━━ Information

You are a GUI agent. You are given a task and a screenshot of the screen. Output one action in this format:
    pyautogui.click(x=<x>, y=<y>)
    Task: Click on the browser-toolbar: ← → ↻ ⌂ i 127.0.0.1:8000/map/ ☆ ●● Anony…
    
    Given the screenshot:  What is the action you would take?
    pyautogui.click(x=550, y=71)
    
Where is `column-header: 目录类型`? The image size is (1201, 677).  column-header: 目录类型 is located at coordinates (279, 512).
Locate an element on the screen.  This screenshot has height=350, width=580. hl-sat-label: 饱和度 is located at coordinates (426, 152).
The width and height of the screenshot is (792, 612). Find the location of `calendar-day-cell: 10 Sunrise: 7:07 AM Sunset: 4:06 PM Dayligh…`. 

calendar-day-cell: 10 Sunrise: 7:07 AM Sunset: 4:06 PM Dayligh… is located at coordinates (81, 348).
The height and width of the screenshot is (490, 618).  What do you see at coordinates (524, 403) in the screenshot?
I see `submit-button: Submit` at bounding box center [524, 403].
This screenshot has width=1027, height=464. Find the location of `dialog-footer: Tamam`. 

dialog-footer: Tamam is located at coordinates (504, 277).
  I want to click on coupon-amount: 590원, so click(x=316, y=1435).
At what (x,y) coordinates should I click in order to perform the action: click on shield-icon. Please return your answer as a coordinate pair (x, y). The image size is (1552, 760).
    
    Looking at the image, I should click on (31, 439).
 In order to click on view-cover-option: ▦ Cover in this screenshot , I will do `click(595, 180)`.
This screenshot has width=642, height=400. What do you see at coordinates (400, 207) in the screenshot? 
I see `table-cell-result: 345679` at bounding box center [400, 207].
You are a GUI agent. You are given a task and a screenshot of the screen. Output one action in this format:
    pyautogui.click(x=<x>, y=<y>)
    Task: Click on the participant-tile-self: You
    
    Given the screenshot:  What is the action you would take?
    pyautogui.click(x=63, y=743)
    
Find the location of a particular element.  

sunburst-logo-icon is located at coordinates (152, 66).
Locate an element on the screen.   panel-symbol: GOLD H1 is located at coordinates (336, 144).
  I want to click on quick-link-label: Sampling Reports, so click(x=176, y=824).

━━━━

§ Description of the task:
Put everything from the line containing "In order to click" down through the last of the entries into a Markdown table with the columns Row and Line, numbering each line and leaving out blank ones.

§ Your solution:
| Row | Line |
|---|---|
| 1 |  In order to click on view-cover-option: ▦ Cover in this screenshot , I will do `click(595, 180)`. |
| 2 | This screenshot has width=642, height=400. What do you see at coordinates (400, 207) in the screenshot?  |
| 3 | I see `table-cell-result: 345679` at bounding box center [400, 207]. |
| 4 | You are a GUI agent. You are given a task and a screenshot of the screen. Output one action in this format: |
| 5 |     pyautogui.click(x=<x>, y=<y>) |
| 6 |     Task: Click on the participant-tile-self: You |
| 7 |     Given the screenshot:  What is the action you would take? |
| 8 |     pyautogui.click(x=63, y=743) |
| 9 | Find the location of a particular element.   |
| 10 | sunburst-logo-icon is located at coordinates (152, 66). |
| 11 | Locate an element on the screen.   panel-symbol: GOLD H1 is located at coordinates (336, 144). |
| 12 |   I want to click on quick-link-label: Sampling Reports, so click(x=176, y=824). |